Nous sommes tous d'avis que la théorie du dessaisissement ne s'applique pas à la lettre écrite le 20 décembre 1995. Nous acceptons que cette lettre signifie que l'agent des visas croyait que M. Park remplissait les conditions requises pour obtenir un visa et que des visas seraient délivrés aux membres de la famille sur réception des passeports. Toutefois, le pouvoir que la loi confère à l'agent des visas est celui de délivrer ou de refuser de délivrer un visa. Or, aucun visa n'a jamais été délivré à M. Park, bien qu'il semble que des visas ont été imprimés. Bien qu'on puisse présumer que ce pouvoir est normalement exercésur le fondement d'une décision antérieure, comme la Loi ne confère pas expressément le pouvoir de prendre la décision de délivrer un visa, il n'y a pas eu exercice d'un pouvoir conférépar la loi auquel la théorie du dessaisissement pourrait s'appliquer.

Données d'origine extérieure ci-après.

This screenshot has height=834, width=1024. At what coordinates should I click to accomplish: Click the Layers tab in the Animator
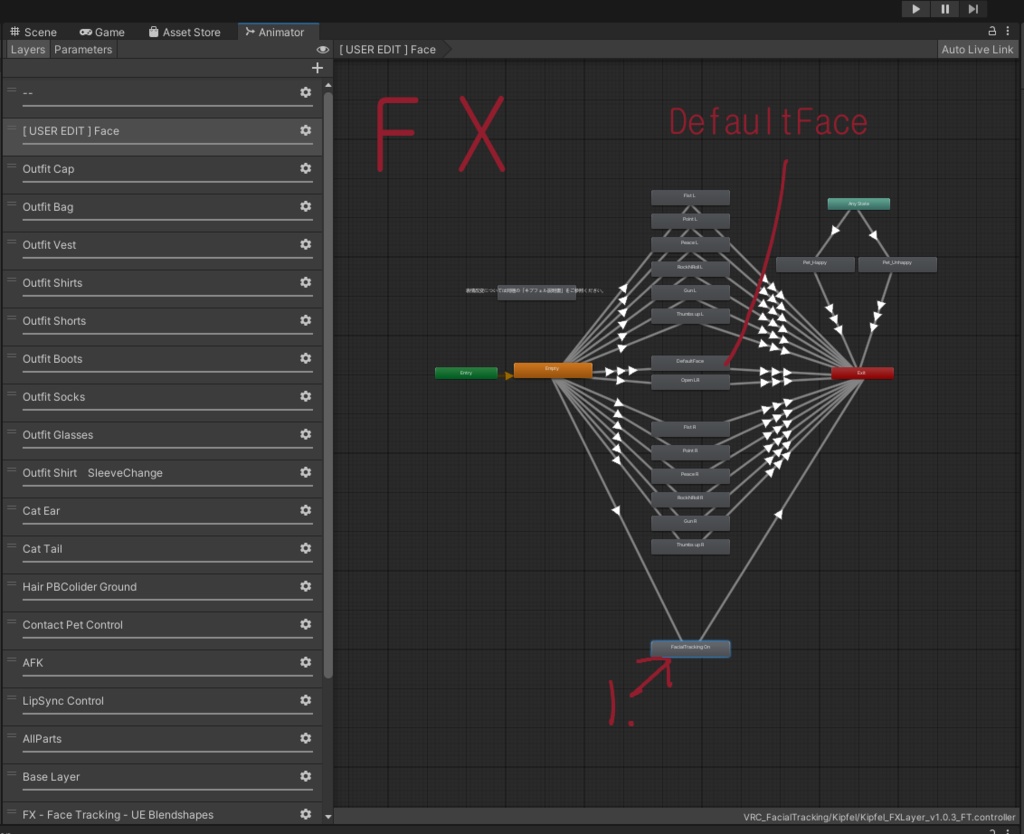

[Non souligné dans l'original]

[30]            Il s'agit de savoir si la théorie du dessaisissement s'appliquera si un agent des visas subséquent refuse de délivrer un visa en raison de ce qu'il perçoit être une erreur de la part de l'agent des visas qui a acquiescé à la demande de visa.

[31]            Le Jowitt's Dictionary of English Law (2e éd., 1977) définit le dessaisissement comme le fait [TRADUCTION] « de s'être acquitté de sa fonction; cette expression s'applique à un juge, magistrat ou arbitre qui a rendu une décision ou prononcé une ordonnance et a ainsi épuisé sa compétence » . Le juge Sopinka a traité de la question du dessaisissement dans le contexte des tribunaux administratifs dans l'arrêt Chandler c. Alberta Association of Architects, [1989] 2 R.C.S. 848, s'exprimant en ces termes :


En règle générale, lorsqu'un tel tribunal a statué définitivement sur une question dont il était saisi conformément à sa loi habilitante, il ne peut revenir sur sa décision simplement parce qu'il a changé d'avis, parce qu'il a commis une erreur dans le cadre de sa compétence, ou parce que les circonstances ont changé. Il ne peut le faire que si la loi le lui permet ou s'il y a eu un lapsus ou une erreur au sens des exceptions énoncées dans l'arrêt Paper Machinery Ltd. v. J. O. Ross Engineering Corp., précité.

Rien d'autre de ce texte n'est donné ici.